Oden’s impact was established from the moment he entered the game in the second quarter after the Heat got off to a terrible start against the Wizards. He delivered an emphatic dunk on his first touch -- just like he did three months earlier in a preseason game at New Orleans -- and was disruptive in his matchup against Washington big men Nene and Marcin Gortat.
Oden had six points and two rebounds in his first few minutes, and helped spark a failed rally in which the Heat would ultimately trim that 34-point deficit down to nine by the fourth quarter but fell 114-97. Oden started the second half at center in a move Spoelstra said was designed to keep his knees loose.
After dressing but not playing Friday in Philadelphia, Oden was back on the court in the second quarter of Saturday’s game against the Bobcats. This time, the rust showed and Oden picked up three fouls, including two that were offensive, and a turnover in five minutes.
In a total of 13 minutes, 16 seconds over two games, Oden dunked both of his made baskets, hit three of four free throws, grabbed two rebounds and also had four fouls and a turnover. Heat teammates have seen signs of the potential Oden can bring if he continues to take small steps forward.
“I’m not disappointed at all with how he’s playing,” center Chris Bosh said of Oden’s first week of work. “It’s going to take some time to get a feel for how he plays and what he likes to do, and he’s getting a feel for it as well. He just has to get his timing back and just continue to work and get used to the speed of the game again. He’ll get it. The main thing is any time he’s out there, it’s a productive day.”
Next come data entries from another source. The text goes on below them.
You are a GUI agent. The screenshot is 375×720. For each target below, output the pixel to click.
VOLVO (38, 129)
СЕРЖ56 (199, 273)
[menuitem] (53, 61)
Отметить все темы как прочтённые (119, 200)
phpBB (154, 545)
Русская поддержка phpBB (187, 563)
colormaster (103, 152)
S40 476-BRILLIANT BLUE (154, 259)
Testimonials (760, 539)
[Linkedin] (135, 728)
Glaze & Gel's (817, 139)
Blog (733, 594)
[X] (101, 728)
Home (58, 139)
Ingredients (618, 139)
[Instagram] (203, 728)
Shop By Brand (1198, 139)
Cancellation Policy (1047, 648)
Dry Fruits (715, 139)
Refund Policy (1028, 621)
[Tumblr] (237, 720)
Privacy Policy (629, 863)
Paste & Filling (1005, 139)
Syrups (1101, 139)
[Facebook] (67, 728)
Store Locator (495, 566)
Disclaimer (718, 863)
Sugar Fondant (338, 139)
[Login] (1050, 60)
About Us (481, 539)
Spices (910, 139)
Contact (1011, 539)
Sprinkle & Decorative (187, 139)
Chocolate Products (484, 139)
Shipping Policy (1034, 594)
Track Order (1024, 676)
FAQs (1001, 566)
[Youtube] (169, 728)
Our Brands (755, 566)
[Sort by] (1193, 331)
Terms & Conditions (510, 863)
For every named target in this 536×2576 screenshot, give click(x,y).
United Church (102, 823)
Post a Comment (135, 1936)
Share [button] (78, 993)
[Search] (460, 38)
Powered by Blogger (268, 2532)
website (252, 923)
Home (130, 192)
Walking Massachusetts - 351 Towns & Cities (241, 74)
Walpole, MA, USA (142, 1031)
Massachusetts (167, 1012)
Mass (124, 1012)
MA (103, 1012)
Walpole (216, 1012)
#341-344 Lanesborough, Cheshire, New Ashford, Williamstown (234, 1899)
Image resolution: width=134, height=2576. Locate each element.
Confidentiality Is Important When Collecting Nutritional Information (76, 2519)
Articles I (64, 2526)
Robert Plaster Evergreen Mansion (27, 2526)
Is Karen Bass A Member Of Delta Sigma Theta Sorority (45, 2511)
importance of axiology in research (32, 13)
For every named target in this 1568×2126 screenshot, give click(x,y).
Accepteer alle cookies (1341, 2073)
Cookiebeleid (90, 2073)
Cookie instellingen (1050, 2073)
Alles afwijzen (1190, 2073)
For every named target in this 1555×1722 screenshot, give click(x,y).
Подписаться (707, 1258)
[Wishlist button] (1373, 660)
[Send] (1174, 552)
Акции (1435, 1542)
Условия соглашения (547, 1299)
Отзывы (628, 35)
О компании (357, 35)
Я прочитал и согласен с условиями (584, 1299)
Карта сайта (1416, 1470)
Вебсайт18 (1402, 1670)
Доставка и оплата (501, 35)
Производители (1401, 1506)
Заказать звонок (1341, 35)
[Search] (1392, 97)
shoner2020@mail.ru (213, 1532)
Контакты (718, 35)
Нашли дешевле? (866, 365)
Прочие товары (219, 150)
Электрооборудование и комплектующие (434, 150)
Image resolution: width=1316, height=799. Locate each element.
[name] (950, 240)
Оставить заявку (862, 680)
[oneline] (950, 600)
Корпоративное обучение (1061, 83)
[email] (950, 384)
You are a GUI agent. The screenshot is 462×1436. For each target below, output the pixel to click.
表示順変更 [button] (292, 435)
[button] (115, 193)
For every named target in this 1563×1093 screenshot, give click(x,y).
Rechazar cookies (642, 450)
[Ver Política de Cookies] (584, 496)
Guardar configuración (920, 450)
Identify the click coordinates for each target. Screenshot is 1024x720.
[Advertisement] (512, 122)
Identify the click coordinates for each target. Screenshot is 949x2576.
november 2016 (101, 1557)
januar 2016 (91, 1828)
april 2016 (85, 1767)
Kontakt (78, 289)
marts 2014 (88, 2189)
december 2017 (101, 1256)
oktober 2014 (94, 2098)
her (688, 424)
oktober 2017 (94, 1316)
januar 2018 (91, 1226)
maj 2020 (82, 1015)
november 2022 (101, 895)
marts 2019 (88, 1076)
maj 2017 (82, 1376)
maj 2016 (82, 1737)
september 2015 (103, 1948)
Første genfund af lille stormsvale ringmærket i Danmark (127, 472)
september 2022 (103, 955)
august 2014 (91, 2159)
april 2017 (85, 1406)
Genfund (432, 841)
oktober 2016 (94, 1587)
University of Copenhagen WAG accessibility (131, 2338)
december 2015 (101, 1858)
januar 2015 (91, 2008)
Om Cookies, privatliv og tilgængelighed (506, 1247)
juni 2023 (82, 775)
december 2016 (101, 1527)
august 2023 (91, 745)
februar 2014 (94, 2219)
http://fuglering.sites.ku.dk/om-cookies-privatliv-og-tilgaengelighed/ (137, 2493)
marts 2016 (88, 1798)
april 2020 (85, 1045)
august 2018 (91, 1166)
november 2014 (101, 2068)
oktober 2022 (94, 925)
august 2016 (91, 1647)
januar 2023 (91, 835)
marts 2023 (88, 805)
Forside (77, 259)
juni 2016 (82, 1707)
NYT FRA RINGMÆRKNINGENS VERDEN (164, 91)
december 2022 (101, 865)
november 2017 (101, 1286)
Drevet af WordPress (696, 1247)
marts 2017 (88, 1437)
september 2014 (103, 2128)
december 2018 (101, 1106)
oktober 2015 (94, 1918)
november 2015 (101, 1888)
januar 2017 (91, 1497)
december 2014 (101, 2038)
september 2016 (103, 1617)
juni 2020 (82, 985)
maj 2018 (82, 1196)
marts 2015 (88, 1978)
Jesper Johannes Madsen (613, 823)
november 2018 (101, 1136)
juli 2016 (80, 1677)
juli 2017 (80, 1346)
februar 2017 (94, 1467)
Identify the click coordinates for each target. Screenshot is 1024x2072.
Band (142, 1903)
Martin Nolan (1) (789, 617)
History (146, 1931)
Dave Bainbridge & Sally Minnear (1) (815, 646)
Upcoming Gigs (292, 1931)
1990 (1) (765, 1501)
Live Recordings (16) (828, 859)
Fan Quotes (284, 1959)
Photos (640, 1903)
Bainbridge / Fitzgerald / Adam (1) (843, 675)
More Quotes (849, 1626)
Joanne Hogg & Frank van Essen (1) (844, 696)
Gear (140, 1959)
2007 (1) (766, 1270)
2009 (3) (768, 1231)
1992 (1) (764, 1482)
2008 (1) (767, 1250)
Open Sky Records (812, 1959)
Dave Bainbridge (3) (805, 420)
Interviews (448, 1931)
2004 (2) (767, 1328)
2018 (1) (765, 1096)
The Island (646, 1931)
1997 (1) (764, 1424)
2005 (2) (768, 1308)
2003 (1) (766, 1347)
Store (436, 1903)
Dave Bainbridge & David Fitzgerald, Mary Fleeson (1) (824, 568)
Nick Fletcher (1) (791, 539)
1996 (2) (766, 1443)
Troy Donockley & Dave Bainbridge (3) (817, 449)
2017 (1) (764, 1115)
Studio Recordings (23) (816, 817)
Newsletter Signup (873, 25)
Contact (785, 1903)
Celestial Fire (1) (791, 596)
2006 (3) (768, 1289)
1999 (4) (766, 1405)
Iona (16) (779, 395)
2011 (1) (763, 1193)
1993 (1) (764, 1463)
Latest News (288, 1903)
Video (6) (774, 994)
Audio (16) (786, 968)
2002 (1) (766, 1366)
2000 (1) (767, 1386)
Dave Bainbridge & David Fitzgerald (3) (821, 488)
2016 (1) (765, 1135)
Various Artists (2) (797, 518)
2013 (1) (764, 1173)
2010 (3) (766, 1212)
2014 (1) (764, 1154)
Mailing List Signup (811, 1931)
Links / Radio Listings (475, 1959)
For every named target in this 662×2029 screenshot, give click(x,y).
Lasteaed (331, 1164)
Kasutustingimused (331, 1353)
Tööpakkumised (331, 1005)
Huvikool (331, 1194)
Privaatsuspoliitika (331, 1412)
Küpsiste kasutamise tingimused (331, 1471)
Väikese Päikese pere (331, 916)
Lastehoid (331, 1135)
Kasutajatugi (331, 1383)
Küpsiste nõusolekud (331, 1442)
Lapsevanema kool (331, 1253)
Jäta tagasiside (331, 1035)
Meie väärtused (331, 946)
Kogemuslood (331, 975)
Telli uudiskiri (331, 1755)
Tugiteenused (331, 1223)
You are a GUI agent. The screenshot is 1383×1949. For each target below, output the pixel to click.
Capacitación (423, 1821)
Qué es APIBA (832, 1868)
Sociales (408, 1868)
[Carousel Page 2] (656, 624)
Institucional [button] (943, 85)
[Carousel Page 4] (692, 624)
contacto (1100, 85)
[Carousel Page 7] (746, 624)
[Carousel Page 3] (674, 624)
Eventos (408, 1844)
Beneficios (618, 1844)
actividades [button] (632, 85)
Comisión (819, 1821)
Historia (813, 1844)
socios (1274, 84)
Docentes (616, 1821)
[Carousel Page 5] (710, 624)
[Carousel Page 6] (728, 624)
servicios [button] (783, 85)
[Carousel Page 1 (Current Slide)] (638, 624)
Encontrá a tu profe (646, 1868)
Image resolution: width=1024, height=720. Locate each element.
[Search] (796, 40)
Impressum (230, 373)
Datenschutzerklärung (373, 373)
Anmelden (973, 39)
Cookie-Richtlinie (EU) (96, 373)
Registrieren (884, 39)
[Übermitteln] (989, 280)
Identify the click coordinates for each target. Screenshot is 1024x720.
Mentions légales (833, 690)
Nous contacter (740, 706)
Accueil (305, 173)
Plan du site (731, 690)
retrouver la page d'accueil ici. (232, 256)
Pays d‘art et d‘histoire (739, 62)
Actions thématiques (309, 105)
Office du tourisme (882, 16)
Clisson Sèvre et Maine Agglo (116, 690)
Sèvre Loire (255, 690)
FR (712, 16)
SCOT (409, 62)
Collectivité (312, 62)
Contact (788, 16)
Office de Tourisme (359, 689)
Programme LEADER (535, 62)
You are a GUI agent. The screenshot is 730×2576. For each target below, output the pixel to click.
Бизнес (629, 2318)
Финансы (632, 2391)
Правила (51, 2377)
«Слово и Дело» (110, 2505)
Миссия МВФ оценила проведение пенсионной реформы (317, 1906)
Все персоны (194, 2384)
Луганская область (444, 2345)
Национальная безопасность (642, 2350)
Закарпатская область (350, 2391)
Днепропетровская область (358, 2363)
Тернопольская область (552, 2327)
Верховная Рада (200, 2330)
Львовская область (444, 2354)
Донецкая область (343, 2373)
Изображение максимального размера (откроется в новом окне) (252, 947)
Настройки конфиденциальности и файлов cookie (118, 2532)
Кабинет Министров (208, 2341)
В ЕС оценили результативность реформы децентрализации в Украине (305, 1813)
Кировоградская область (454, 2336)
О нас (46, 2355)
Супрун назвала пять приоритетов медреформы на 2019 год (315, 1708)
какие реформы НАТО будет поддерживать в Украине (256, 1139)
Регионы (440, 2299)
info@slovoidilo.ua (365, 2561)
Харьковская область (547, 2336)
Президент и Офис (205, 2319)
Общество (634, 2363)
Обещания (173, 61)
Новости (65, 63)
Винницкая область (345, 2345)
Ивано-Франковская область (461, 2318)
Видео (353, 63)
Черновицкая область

After the Washington game, Oden was simply thrilled to finally get back on the court in a meaningful game. By the time his night was done in Charlotte, Oden was already dissecting his early flaws.
“I’ve got to get better,” Oden said after working briefly against Bobcats center Al Jefferson, one of the most productive big men in the league. “I don’t feel like I did that well, so I’m a little bit down on myself. But the more I’m out there, I think the better my timing will be. It’s going to help me to get my wind [conditioning], get my feet under me. Every time I’m out there, it’s just more experience I get on the court after being out for so long.”
Even without contributing much statistically in that outing, Oden’s presence in the post commanded the attention of two Bobcats defenders at one point in the second quarter. As a result, Bosh was left open when he spotted up to make a 3-pointer on the side where Oden camped in the post.
The possibility of benefiting from those looks more frequently with Oden on the court left Bosh giddy.
“It’s fantastic because anytime you have just a big, physical guy like him carving out space, it frees me up to do a little bit more,” Bosh said. “I just have to keep a mindset to reward him for doing those things, get him so post touches, some easy buckets. When he gets in there, I think we can run extremely simple plays and he’s going to wipe everybody out and help us out.”
Eventually, that’s the plan as the Heat hope to get Oden relatively up to speed over the second half of the season as they look to fend off bigger teams in pursuit of a third consecutive championship.
For now, Oden remains very much an X factor, an unknown.
Every day without a setback marks another step in the right direction.
“I would have loved to get out there all three games [last week], but I know that wasn’t going to happen,” Oden said. “There’s definitely a lot of improvement to make. As long as my body keeps on feeling good and I get the chances to get out there that next game, it’s going to be another chance for me to play well.”